The directive creates, for the first time, a residence permit for foreign researchers that’s independent of their contract status, whether they are employed or self-employed, and with no quota restrictions. Under the new system, a non-E.U. researcher wishing to carry out a research project in Europe will sign a hosting agreement with an accredited public or private European research organization that attests to the researcher’s status as well as his or her possession of the necessary scientific skills, financial means, and health insurance.

To avoid any discrimination, the directive also insists that any international researcher should enjoy the same working conditions as an E.U. national, including pay and social security. On the basis of that contract, and provided that the researcher fulfills standard immigration conditions such as not posing a security threat and possessing a valid passport, the immigration authorities of the host country should then rapidly deliver the residence permit.

“It’s a skeleton for simplifying contracts and procedures throughout Europe,” explains Serpieri. “The mobility issues should also be hugely simplified as anybody moving within the E.U. has already been checked by another country.”


The question, of course, for most international researchers is whether these lofty aims are actually filtering down to the grass roots of everyday reality. The early indications are promising. Although only six countries had enacted the required legislation by the original deadline of October 2007, 15 member states have now fully implemented the directive, and two more are in the midst of drafting new laws.

There are some differences in how countries have implemented the directive. France, for example, had already introduced a similar scheme for non-E.U. researchers working at accredited public institutions, so they have simply extended this policy to private institutions. In Germany, a whole raft of new legislation has replaced the old system, in which the Foreigners Registration Authority had to check individual cases to determine whether there was a need to employ the researcher and whether they held the required professional qualifications. Now, that onus has shifted to the hosting institutions themselves, and the government merely checks whether researchers satisfy the general visa requirements, speeding the process considerably.

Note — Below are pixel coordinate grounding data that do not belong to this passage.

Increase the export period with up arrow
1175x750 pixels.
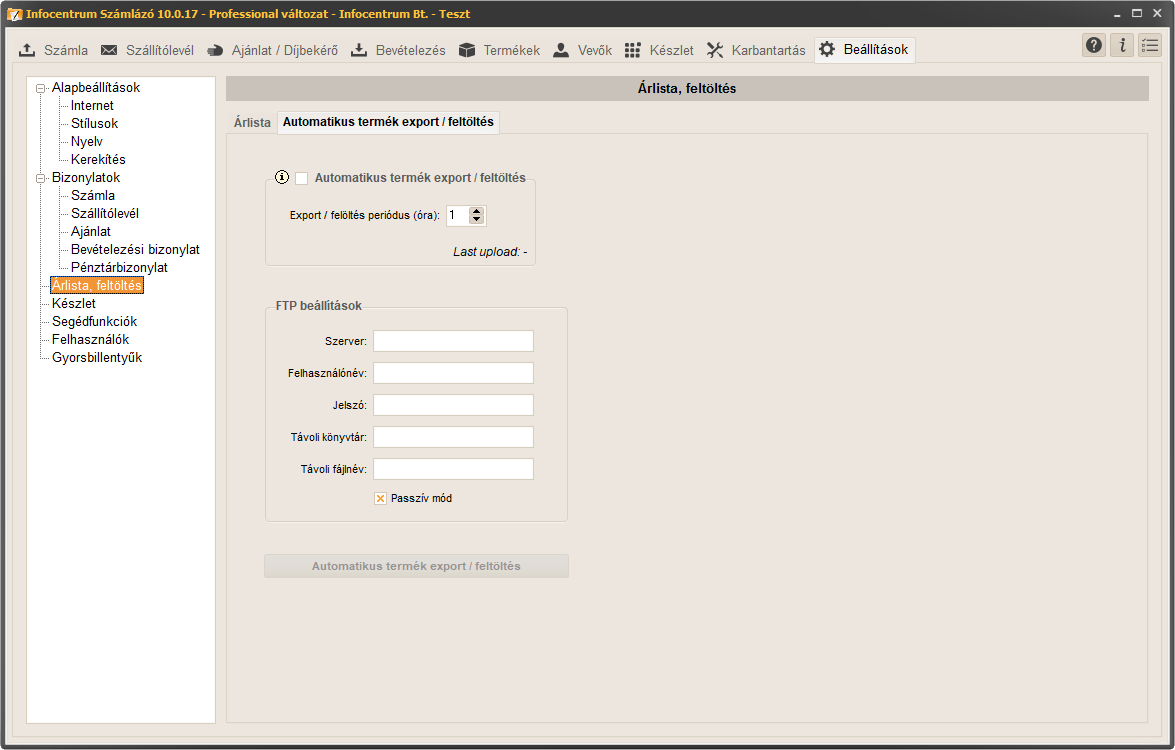pyautogui.click(x=476, y=211)
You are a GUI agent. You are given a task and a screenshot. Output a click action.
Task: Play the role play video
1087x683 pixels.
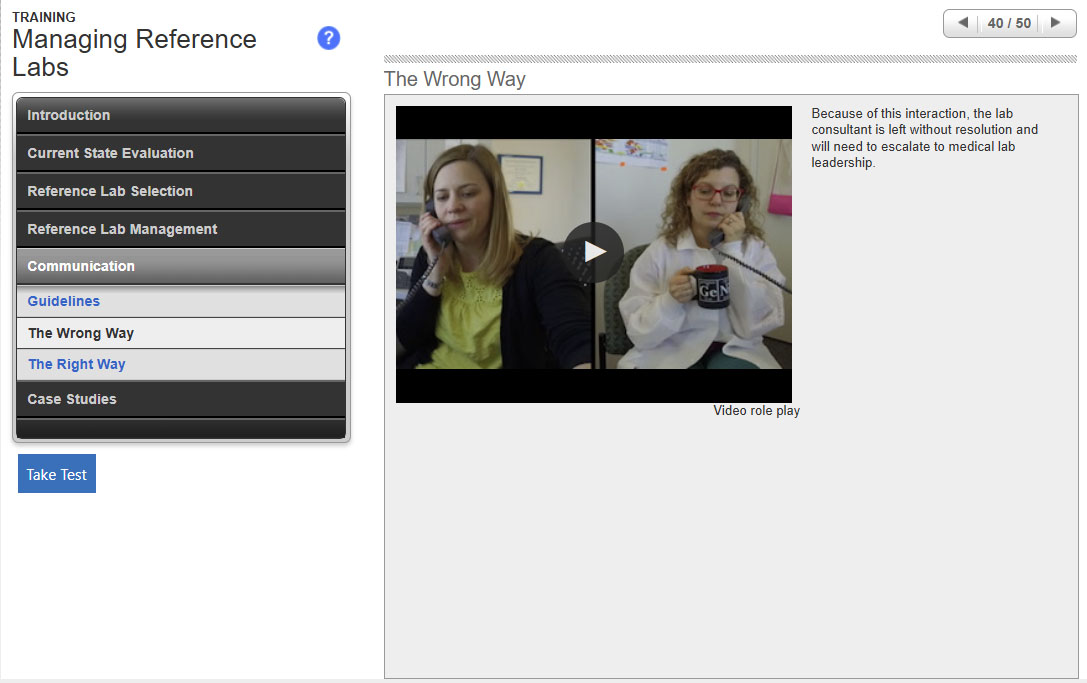point(594,252)
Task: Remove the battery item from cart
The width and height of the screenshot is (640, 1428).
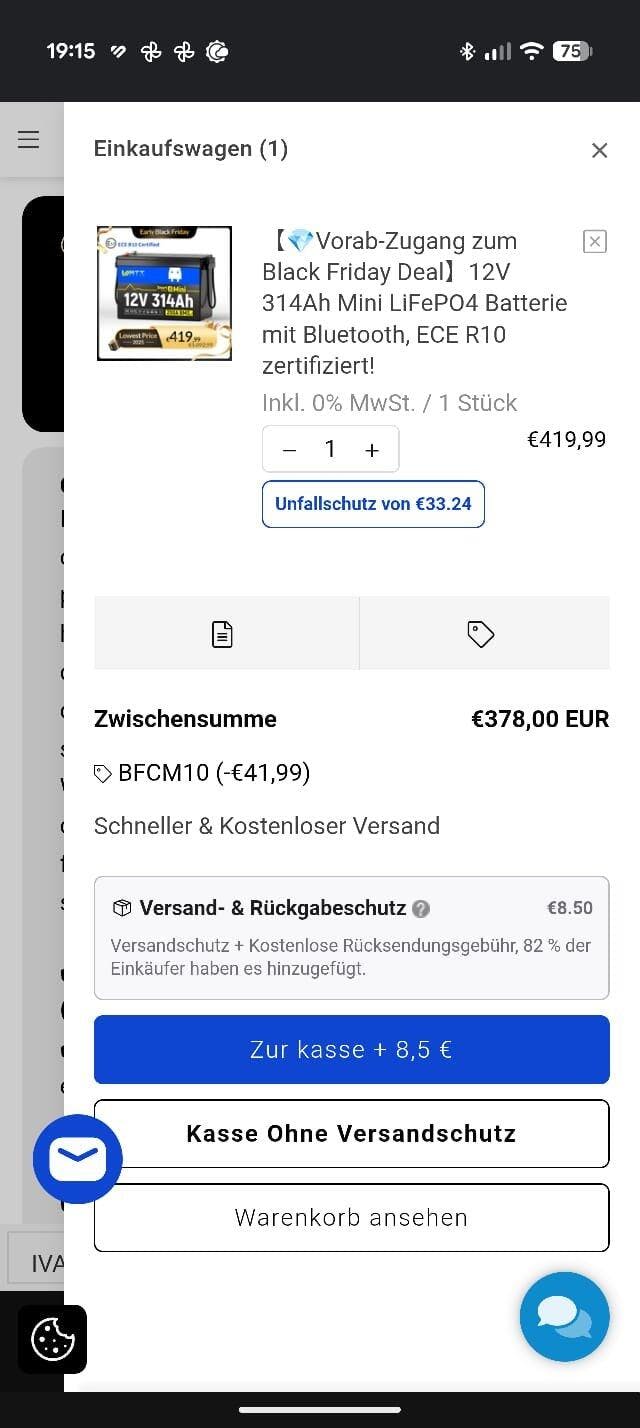Action: 594,241
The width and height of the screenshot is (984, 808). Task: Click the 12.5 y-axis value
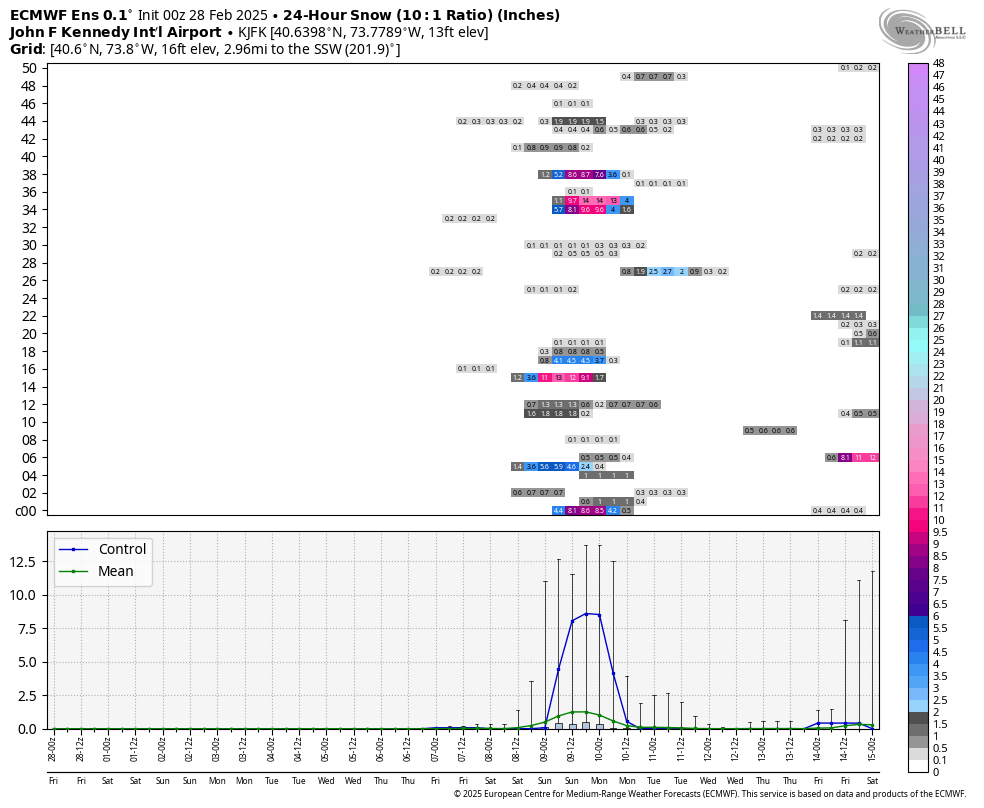22,561
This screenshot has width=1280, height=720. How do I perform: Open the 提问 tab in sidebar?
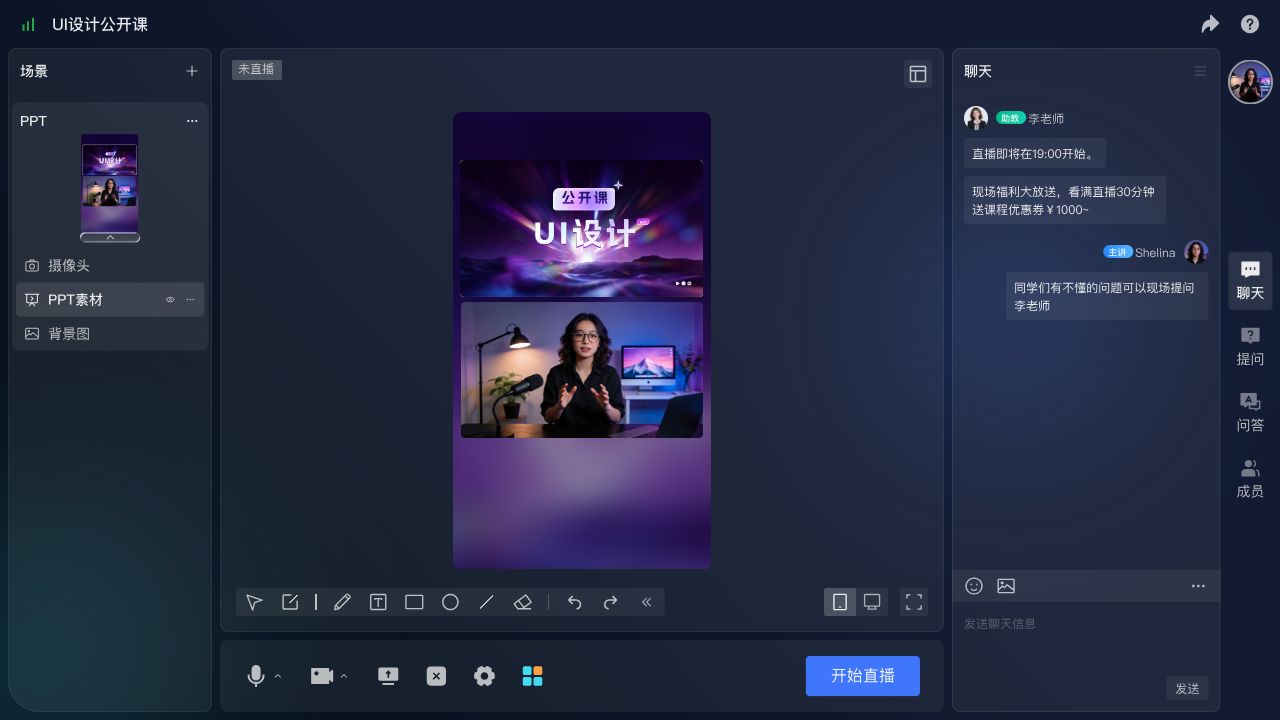pyautogui.click(x=1250, y=346)
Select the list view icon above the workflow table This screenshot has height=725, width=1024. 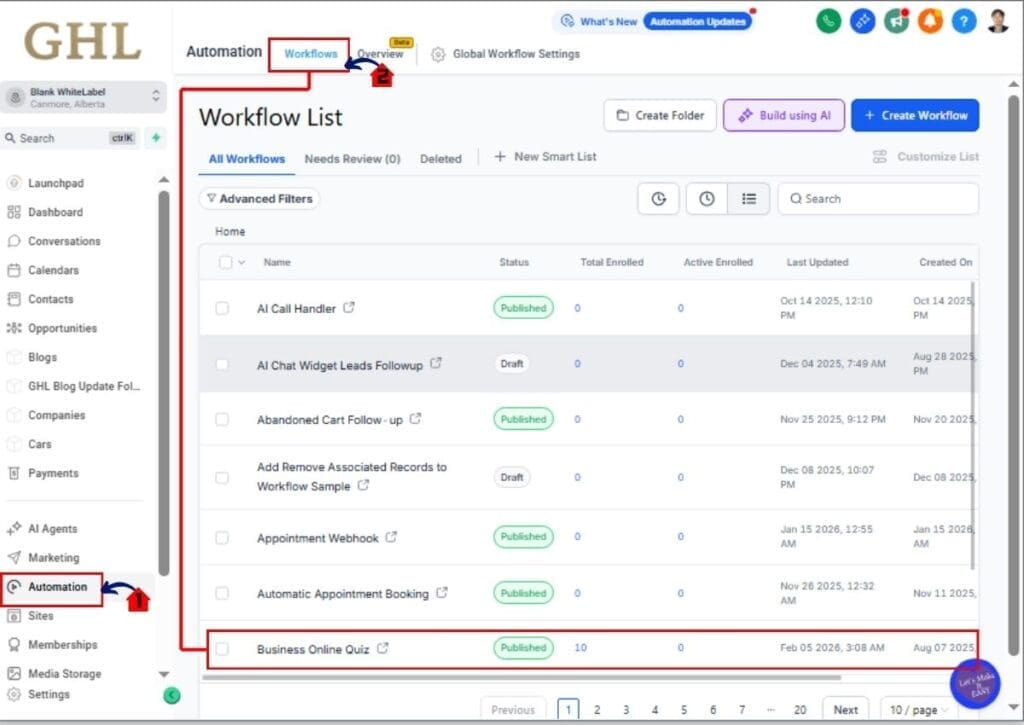(749, 198)
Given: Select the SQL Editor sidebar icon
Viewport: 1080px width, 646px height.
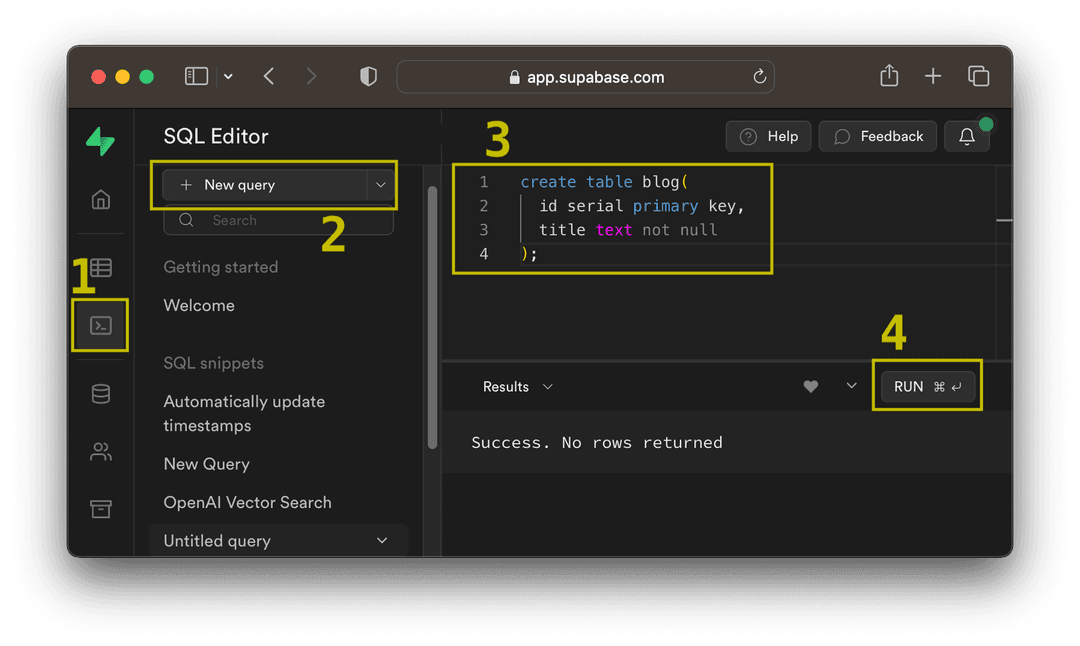Looking at the screenshot, I should (x=100, y=324).
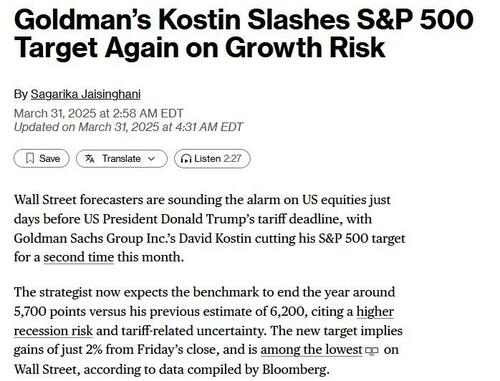Screen dimensions: 500x381
Task: Click the paragraph mentioning 5,700 points target
Action: pos(208,331)
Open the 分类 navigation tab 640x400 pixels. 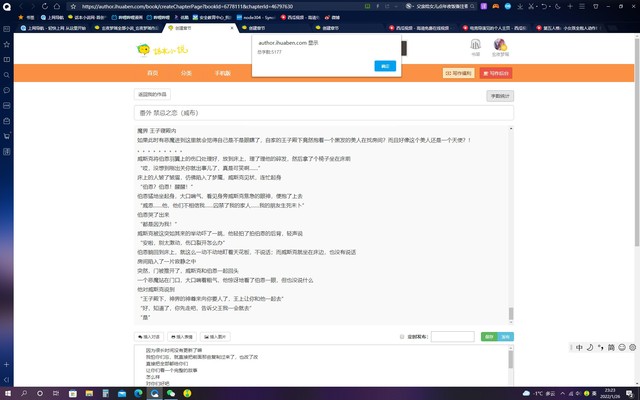186,73
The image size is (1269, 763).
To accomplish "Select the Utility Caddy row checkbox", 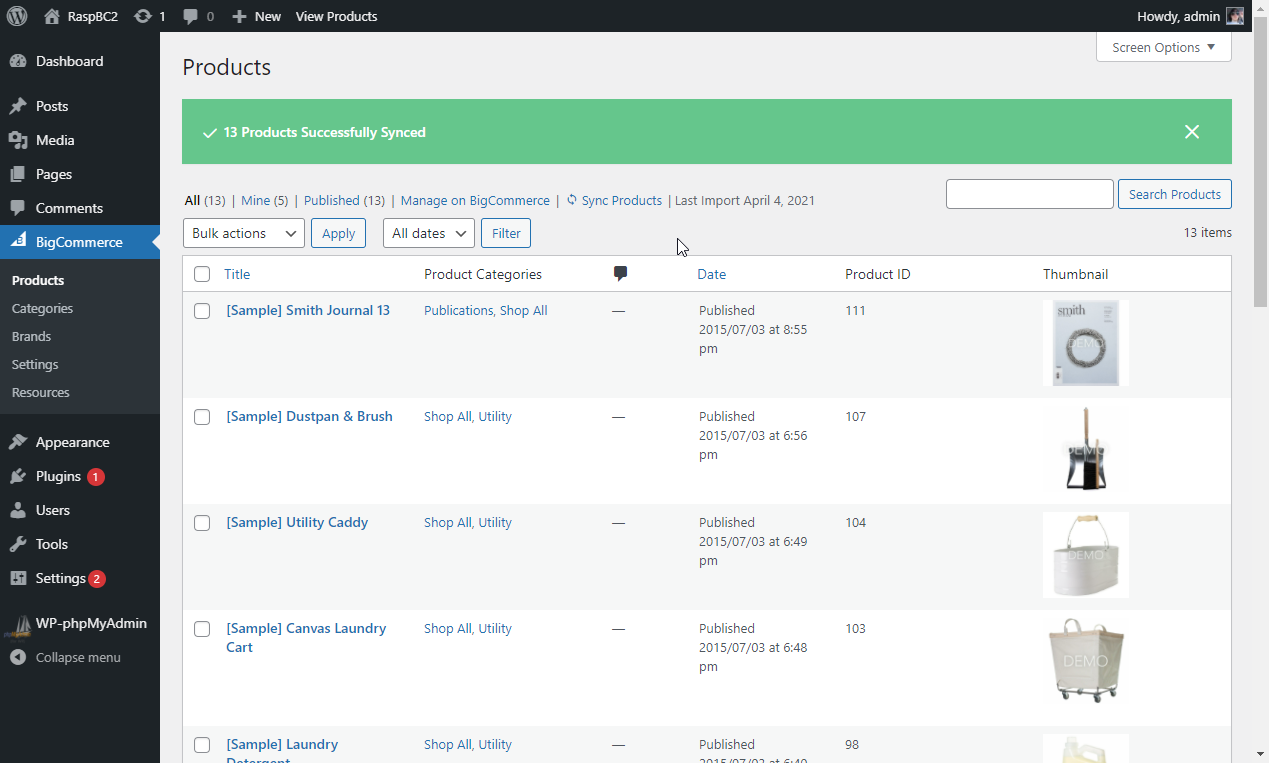I will [x=202, y=523].
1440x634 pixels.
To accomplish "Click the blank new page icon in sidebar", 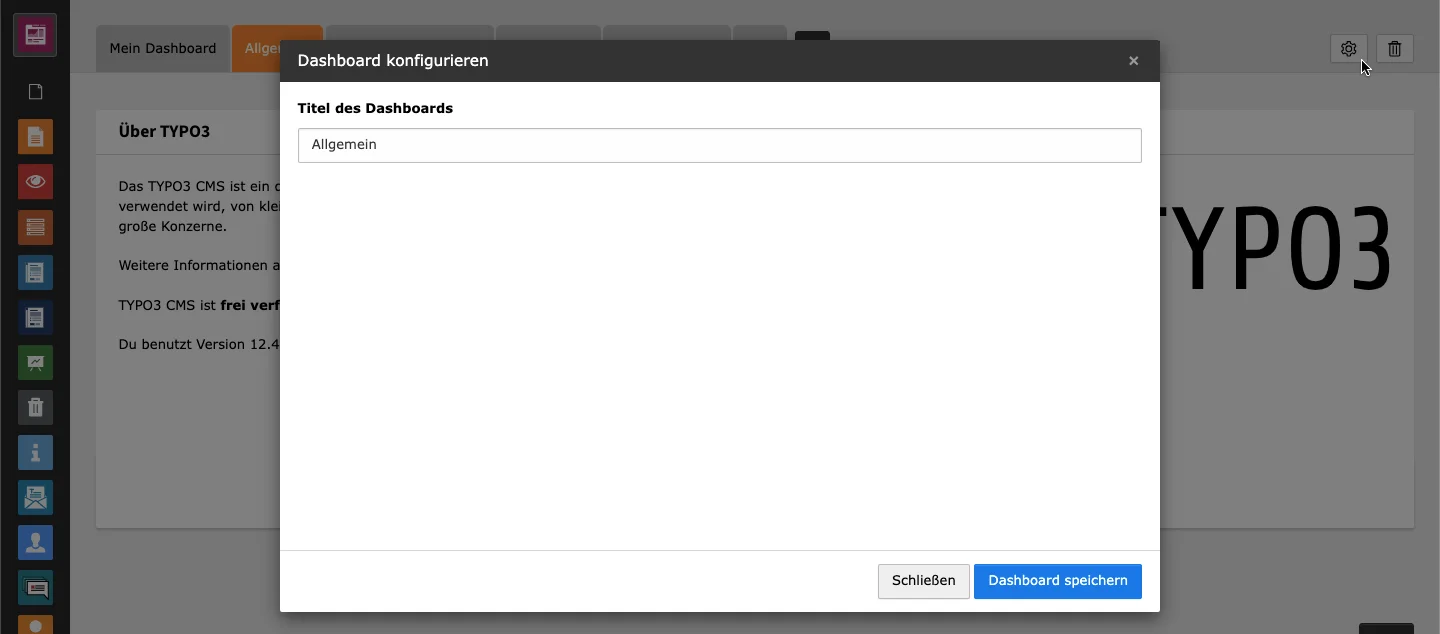I will (35, 91).
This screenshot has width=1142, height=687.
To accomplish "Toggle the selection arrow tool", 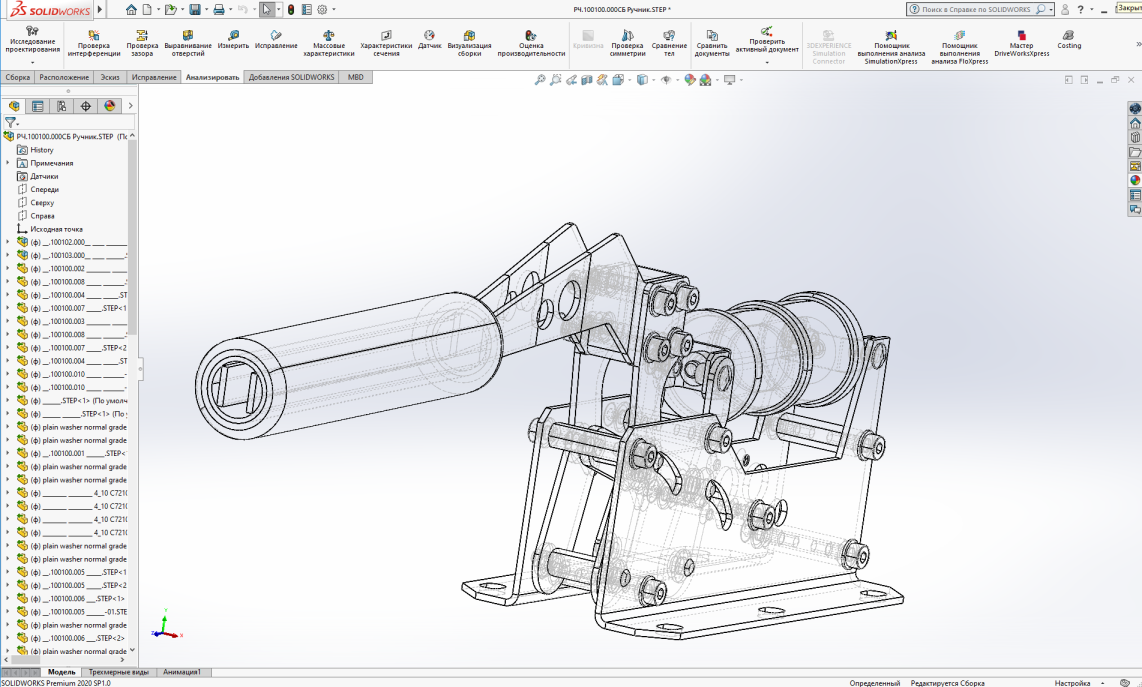I will coord(267,10).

Although it is too early to tell what impact the legislation has had, German universities have welcomed it. “I’m afraid these new rules aren’t old enough to show any consequences yet,” says Monica Mayer, who deals with international researchers at the University of Bamberg. “But I think Europe is taking another important step in making itself more attractive for foreign scientists.”

For historical reasons, the United Kingdom and Denmark are exempt from the directive’s mandate. But officials with the British government acknowledge the need to do more to attract and retain the best researchers, particularly as a 2006 report found that nearly 40% of U.K. scientific output over the past 5 years involved international collaboration, an increase of more than 50% on the previous 5-year period.

Although it’s early days yet and the new rules aren’t old enough to draw any conclusions, “simplified procedures will certainly improve Europe’s image and standing as a more welcoming research area and friendly environment for researchers outside Europe,” says Shen. “Harmonization would definitely help the mobility of non-E.U. researchers.”

Serpieri says the European Commission will perform a detailed analysis in late 2008 to see if the rules are having the desired impact. “The final pieces of the puzzle are slowly coming together,” he says.